*What you should do:* Copy the data below word for word, starting at the line that has "Given: Open 検索オプションの設定 link" and continuing through the last line. Leave the pictures out.

* * * *

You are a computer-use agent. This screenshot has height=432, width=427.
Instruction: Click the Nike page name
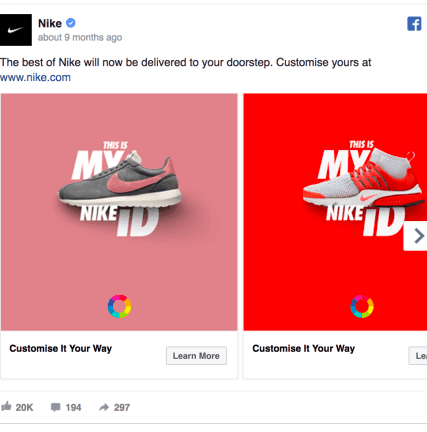(x=50, y=23)
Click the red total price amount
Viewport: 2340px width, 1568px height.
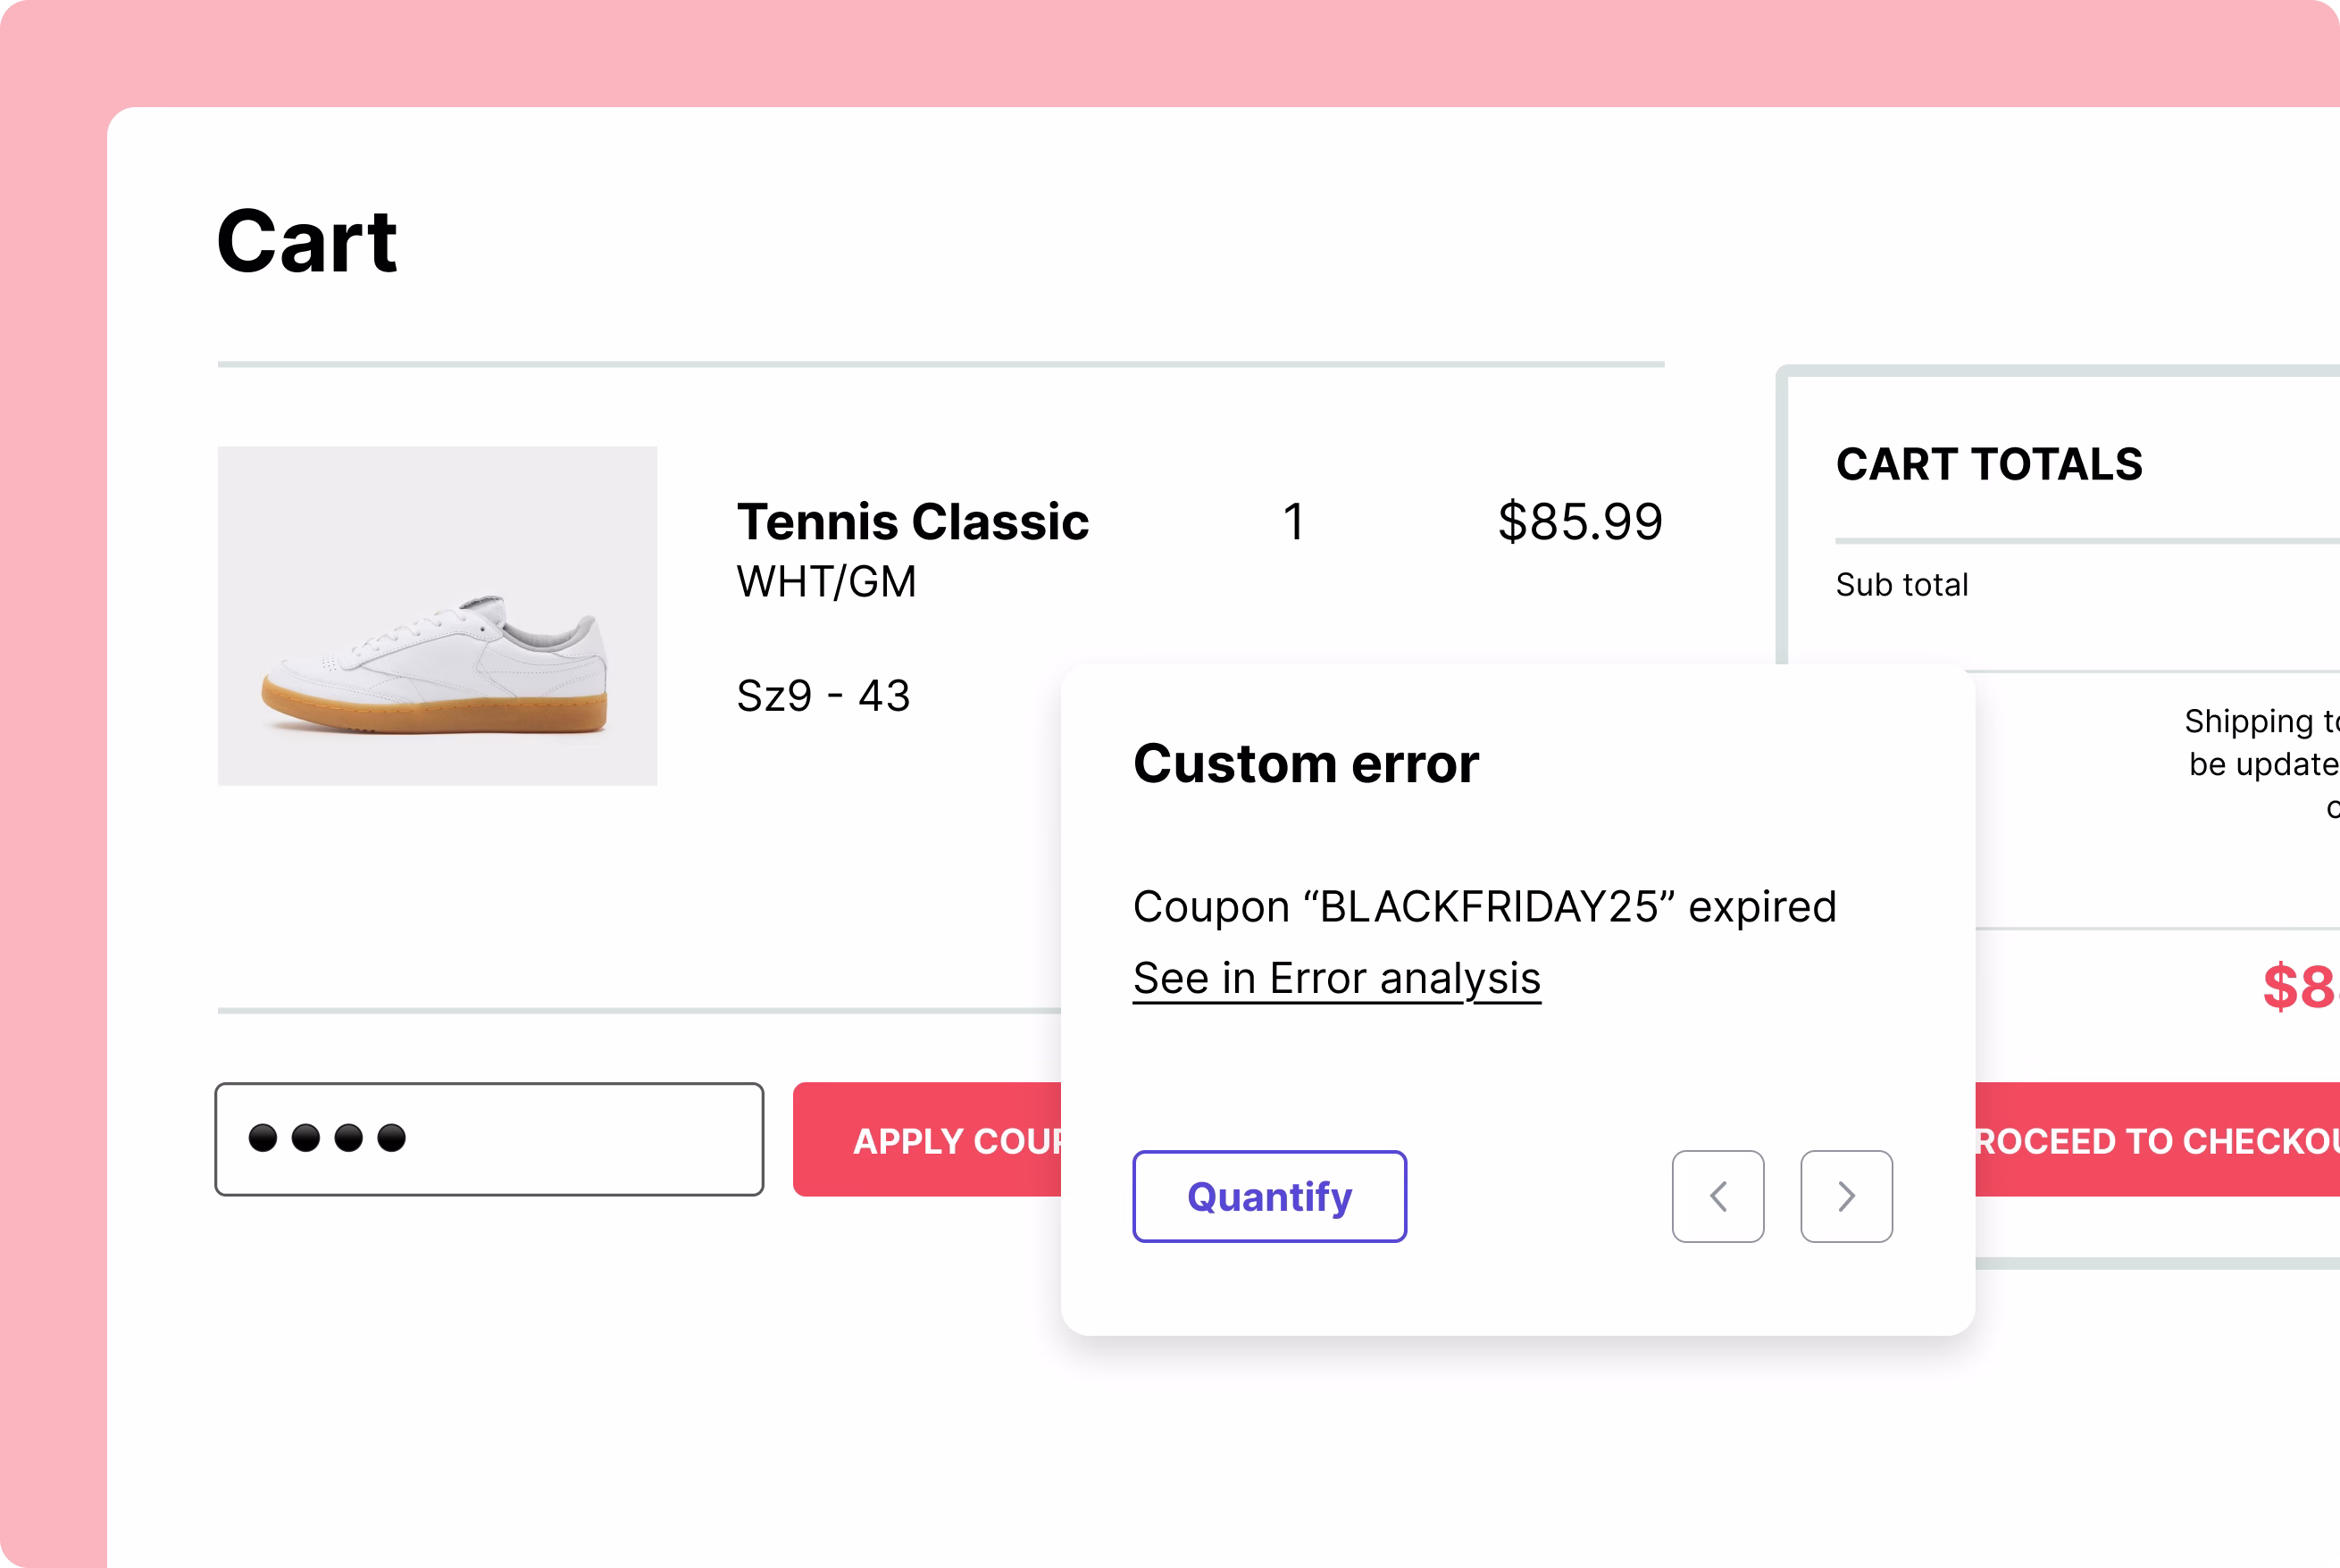point(2298,986)
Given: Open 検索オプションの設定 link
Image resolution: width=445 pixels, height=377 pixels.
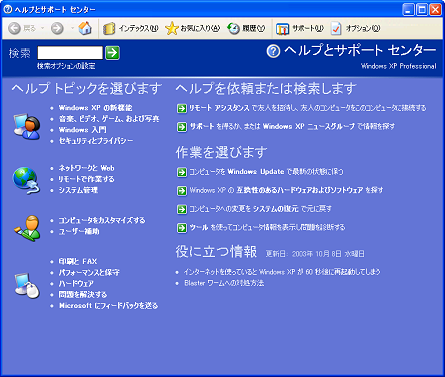Looking at the screenshot, I should [x=66, y=66].
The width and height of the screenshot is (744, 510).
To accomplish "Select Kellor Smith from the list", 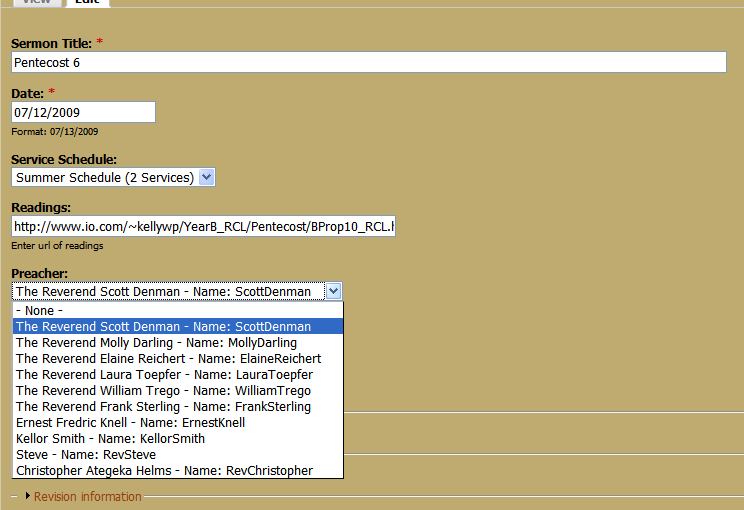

* * * *

*Complete answer:*
Given: Open 検索オプションの設定 link
Image resolution: width=445 pixels, height=377 pixels.
Looking at the screenshot, I should [x=66, y=66].
The width and height of the screenshot is (744, 510).
To accomplish "Select Kellor Smith from the list", 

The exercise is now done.